Court strikes Michigan affirmative action ban
CHICAGO (Reuters) - A federal appeals court on Friday struck down a Michigan law that banned affirmative action in college admissions, creating the possibility of a U.S. Supreme Court battle.
The 6th U.S. Circuit of Appeals, in a 2-1 decision, found that a 2006 amendment to the Michigan constitution, "unconstitutionally alters Michigan's political structure by impermissibly burdening racial minorities."
Michigan Attorney General Bill Schuette said he will appeal the ruling through a formal request for a rehearing by the entire 6th Circuit. The law, known as the Michigan Civil Rights Initiative, will stay in effect pending a final decision.
"Entrance to our great universities must be based upon merit, and I will continue the fight for equality, fairness and rule of law," said Schuette in a statement.
George Washington, a Detroit attorney who represented a civil rights group opposing the law, said Michigan universities already give special consideration in admissions to certain groups of students, including those from rural backgrounds, those with lower incomes, and veterans.

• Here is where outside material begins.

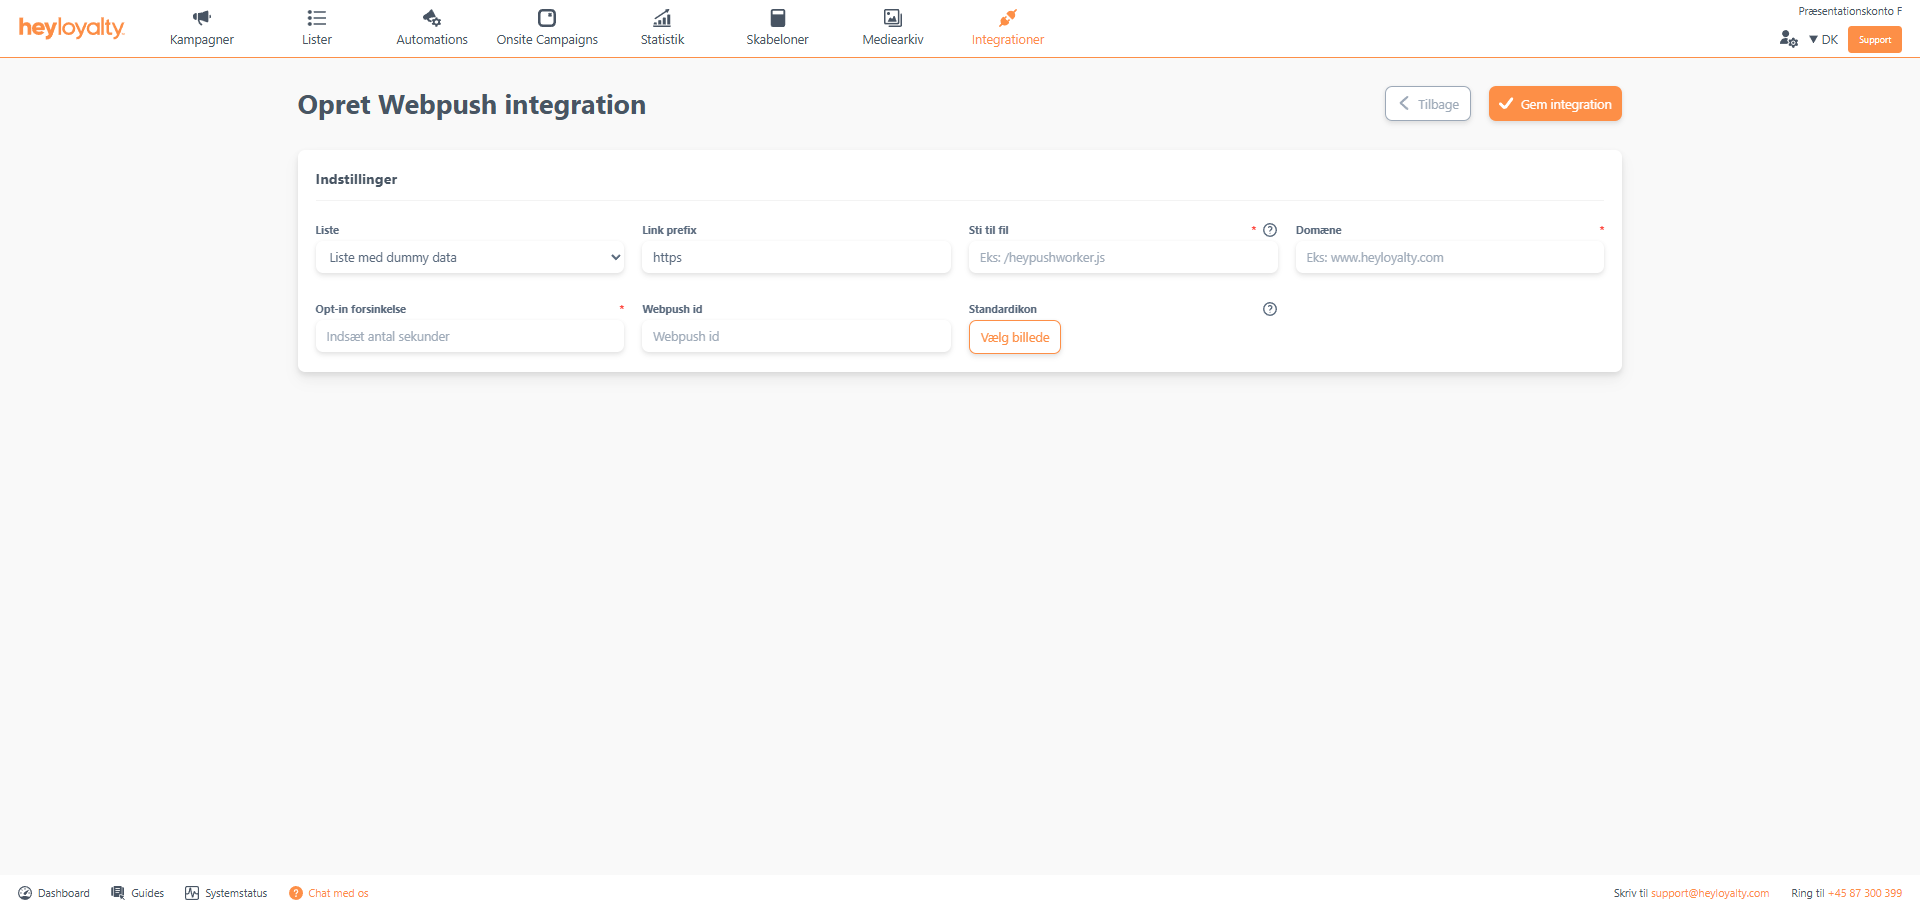Click the Domæne input field
The height and width of the screenshot is (911, 1920).
coord(1449,258)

What the law does is prohibit racial and ethnic minorities from asking for the same consideration in admissions as other groups, Washington said.

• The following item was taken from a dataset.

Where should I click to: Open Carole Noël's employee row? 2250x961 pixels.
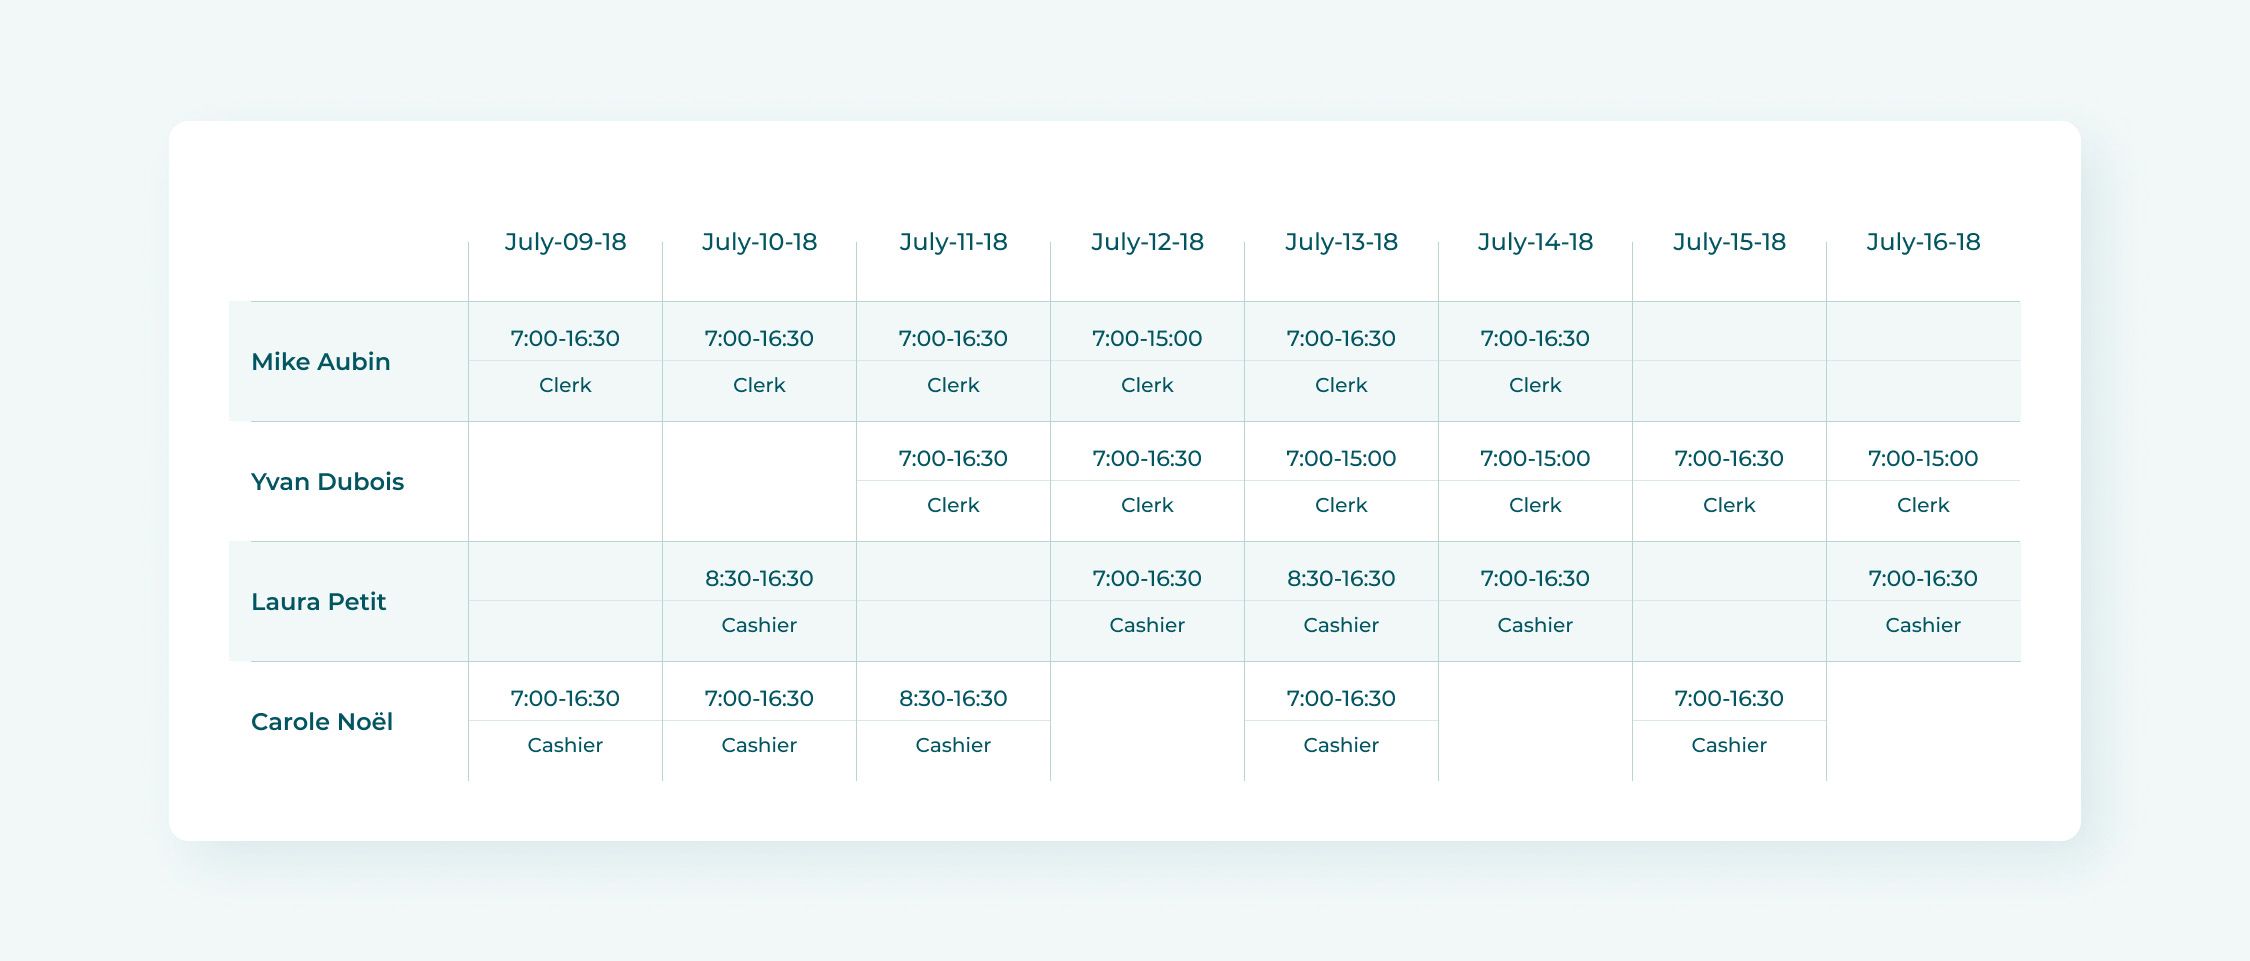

"What Proposal 2 does is say that for one group and one group alone, you can't follow that procedure," Washington said. He expects the case will go to the U.S. Supreme Court.
Appellate Court Judge R. Guy Cole wrote in the majority decision that the U.S. Supreme Court has twice held that the equal protection clause in the U.S. Constitution does not permit the kind of "political restructuring" caused by the Michigan law.
In her dissent, Appellate Judge Julia Smith Gibbons wrote that Proposal 2 does not draw distinctions on the basis of race but "in fact, it prohibits them."
The fight over affirmative action policies at Michigan's public colleges and universities began in the 1960s and 1970s, when African-American and other minority students first successfully lobbied for the policies' adoption.
The U.S. Supreme Court held in 2003 that universities cannot establish quotas for members of certain racial groups, but may consider race or ethnicity as a "plus" factor along with other factors.